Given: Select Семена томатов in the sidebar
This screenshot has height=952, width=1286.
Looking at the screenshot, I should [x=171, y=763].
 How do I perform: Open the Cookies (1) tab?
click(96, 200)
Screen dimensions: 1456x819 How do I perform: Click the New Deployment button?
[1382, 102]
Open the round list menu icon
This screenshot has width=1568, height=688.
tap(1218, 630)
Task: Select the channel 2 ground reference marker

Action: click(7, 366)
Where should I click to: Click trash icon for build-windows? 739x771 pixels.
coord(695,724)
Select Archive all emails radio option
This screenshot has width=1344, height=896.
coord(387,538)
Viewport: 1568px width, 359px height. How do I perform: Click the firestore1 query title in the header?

++++++++

Problem details -
The answer should be an exact reproduction of all the entries.

Exercise solution -
Given: Select Семена томатов in the sidebar
This screenshot has height=952, width=1286.
Looking at the screenshot, I should [x=171, y=763].
 How do I perform: Open the Cookies (1) tab?
click(96, 200)
Screen dimensions: 1456x819 How do I perform: Click the New Deployment button?
[1382, 102]
Open the round list menu icon
This screenshot has width=1568, height=688.
tap(1218, 630)
Task: Select the channel 2 ground reference marker

Action: click(7, 366)
Where should I click to: Click trash icon for build-windows? 739x771 pixels.
coord(695,724)
Select Archive all emails radio option
This screenshot has width=1344, height=896.
coord(387,538)
Viewport: 1568px width, 359px height. How do I perform: Click the firestore1 query title in the header?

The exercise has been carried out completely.